FDA Science Board: Our Flaws Put Lives at Risk

We've been shouting that both FDA and CDC insights are perversely outdated--and insofar as hand sanitizing products, which are now used by 1 in 4 people, both agencies remain in the stone age as they continue to fail to recognize that alcohol-free products, which have been coming to market for the past 3-5 years, are safer and certainly as effective.

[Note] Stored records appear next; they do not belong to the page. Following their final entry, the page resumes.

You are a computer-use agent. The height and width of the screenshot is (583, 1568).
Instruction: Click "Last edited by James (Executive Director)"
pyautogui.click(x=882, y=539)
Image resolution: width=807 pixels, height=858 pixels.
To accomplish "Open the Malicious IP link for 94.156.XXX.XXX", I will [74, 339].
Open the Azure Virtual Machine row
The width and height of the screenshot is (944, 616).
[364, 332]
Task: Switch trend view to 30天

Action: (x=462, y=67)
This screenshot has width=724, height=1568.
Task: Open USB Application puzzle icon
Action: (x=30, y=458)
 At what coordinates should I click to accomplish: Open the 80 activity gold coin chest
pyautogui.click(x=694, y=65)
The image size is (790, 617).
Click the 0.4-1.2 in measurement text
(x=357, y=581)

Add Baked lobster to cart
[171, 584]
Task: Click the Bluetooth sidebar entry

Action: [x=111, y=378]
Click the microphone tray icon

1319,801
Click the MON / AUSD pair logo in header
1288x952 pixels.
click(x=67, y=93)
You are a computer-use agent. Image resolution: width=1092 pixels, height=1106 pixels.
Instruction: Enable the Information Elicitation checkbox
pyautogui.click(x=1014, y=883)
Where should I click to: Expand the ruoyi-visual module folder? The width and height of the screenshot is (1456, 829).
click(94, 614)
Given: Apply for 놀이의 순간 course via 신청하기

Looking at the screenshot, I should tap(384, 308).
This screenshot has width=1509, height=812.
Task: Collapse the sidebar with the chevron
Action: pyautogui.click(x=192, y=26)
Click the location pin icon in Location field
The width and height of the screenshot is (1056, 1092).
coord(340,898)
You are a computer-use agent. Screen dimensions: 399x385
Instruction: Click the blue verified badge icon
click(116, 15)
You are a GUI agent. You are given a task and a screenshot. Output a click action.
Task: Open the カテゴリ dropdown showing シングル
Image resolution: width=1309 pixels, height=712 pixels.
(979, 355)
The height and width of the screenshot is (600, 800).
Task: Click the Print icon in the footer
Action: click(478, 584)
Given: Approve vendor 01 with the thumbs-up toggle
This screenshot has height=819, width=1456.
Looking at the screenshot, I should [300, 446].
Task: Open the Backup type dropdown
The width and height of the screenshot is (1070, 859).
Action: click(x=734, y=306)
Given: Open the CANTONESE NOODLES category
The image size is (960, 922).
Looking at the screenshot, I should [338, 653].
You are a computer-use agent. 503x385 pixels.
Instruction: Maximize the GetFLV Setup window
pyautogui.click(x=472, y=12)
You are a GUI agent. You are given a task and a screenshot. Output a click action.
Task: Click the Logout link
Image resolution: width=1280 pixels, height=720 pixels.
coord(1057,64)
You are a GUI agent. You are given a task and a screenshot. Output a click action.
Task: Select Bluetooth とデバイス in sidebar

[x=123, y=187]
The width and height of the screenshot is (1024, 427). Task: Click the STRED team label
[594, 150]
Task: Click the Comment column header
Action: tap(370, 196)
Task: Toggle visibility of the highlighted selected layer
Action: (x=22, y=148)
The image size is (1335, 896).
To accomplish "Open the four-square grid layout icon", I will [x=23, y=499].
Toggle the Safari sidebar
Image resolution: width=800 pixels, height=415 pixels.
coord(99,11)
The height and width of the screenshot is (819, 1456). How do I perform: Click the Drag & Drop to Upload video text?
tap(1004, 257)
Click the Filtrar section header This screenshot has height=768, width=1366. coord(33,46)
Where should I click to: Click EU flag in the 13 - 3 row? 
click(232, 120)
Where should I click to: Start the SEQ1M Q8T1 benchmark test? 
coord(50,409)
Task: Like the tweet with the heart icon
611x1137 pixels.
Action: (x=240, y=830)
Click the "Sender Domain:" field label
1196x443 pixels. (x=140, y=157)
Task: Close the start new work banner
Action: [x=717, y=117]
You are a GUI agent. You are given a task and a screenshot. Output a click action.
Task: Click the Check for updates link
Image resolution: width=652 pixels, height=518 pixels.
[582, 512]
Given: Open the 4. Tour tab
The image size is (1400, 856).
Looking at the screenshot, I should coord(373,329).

Alcohol hand sanitizers like Purell do kill germs, but they also kill industrial floor wax. Wow. If the government agencies don't "get it", at least consumers do, --a message that has resonated with several national retailers, including Target, that are systematically introducing alcohol-free hand sanitizer products

From Dec 1 NY Times..

WASHINGTON, Nov. 30 — The nation’s food supply is at risk, its drugs are potentially dangerous and its citizens’ lives are at stake because the Food and Drug Administration is desperately short of money and poorly organized, according to an alarming report by agency advisers.

The report, made public on Friday, is the latest and perhaps most far-reaching in a string of outside assessments that have concluded that the F.D.A. is poorly equipped to protect the public health.

It was written by three members of the F.D.A. Science Board, an advisory panel that reports directly to the agency’s commissioner, Dr. Andrew C. von Eschenbach. The three authors in turn had 30 scientific advisers.

The report concludes that over the last two decades, the agency’s public health responsibilities have soared while its appropriations have barely budged. The result is that the F.D.A. is falling farther and farther behind in carrying out its responsibilities and understanding the science it needs to do its many jobs.

“F.D.A.’s inability to keep up with scientific advances means that American lives are at risk,” the report stated.

Barbara J. McNeil, a professor of health care policy at Harvard Medical School and one of the report’s authors, said she was stunned at the agency’s sorry state.

The agency often misses significant product arrivals because its computers are so poor that they cannot distinguish between shipments of road salt and those of table salt, the report said.